EXERCISE DETAILS: Please copy out the entries below exactly, beginning with the line that contains "Cut Files (273, 2523)" and ending with the line that contains "Idea Gallery (202, 84)", and include nothing outside that span.

MATERIAL FOR THE TASK:
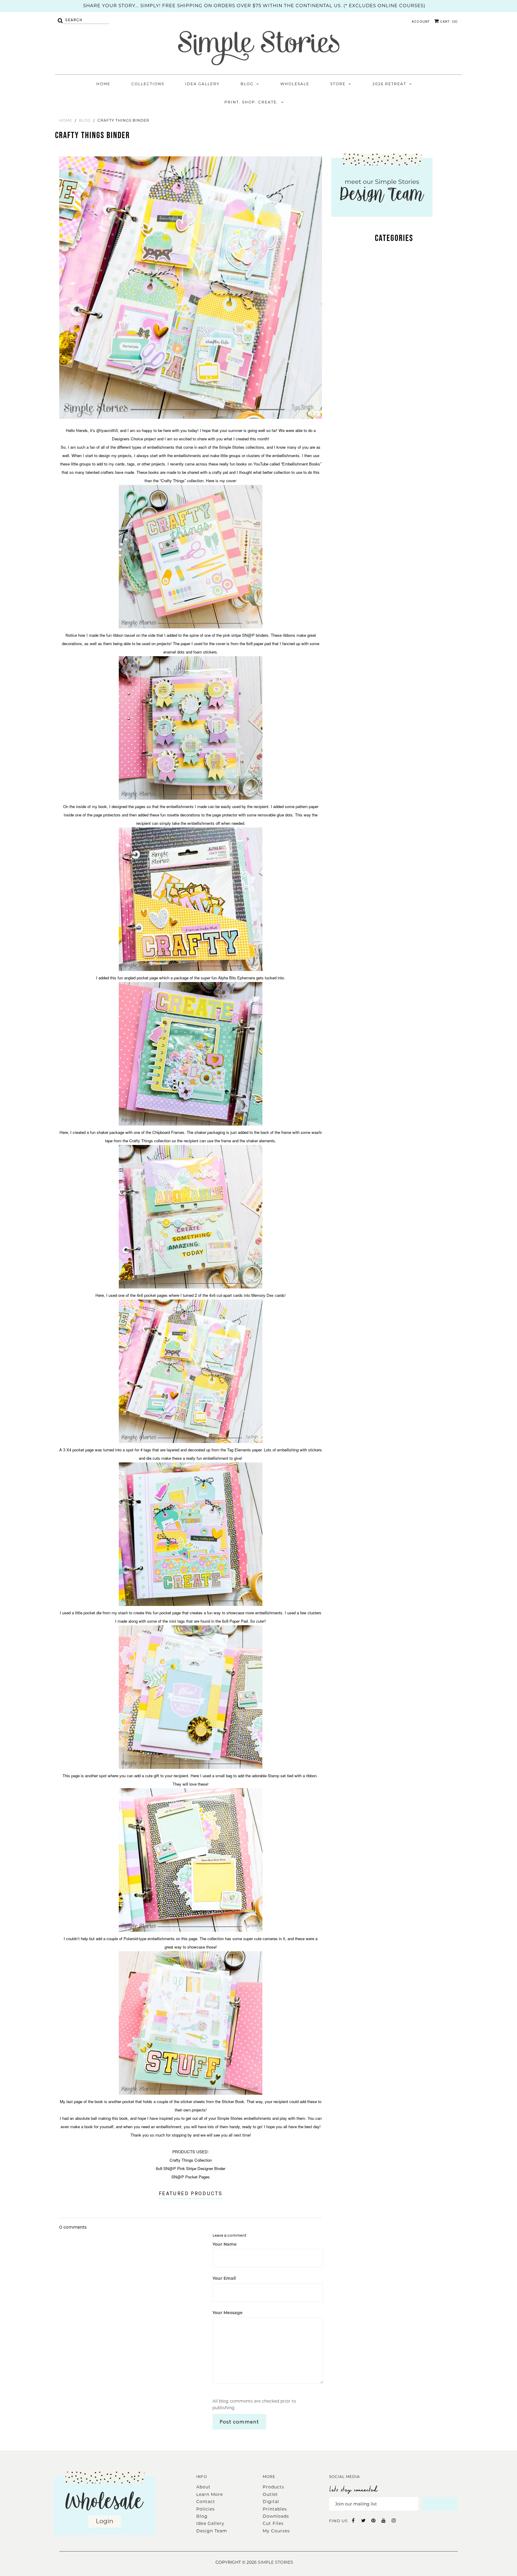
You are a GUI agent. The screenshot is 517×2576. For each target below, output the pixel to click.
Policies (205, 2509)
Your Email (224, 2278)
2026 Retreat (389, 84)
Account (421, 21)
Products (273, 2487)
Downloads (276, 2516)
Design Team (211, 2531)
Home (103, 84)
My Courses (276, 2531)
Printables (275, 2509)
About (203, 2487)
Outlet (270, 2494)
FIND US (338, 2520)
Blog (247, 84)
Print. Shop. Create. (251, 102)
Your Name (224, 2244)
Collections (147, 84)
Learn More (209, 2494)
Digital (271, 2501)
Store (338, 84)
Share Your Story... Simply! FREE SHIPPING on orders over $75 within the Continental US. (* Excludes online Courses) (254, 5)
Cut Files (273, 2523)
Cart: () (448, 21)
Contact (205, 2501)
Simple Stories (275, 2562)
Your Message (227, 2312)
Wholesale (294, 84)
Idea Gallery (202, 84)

--

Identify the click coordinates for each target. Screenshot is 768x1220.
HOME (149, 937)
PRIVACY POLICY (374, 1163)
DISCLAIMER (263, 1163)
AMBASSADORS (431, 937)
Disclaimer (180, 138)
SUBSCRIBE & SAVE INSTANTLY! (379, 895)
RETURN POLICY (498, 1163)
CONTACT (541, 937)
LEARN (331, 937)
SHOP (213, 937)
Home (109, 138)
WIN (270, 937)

EXERCISE ANSWER:
Cut Files (273, 2523)
Cart: () (448, 21)
Contact (205, 2501)
Simple Stories (275, 2562)
Your Message (227, 2312)
Wholesale (294, 84)
Idea Gallery (202, 84)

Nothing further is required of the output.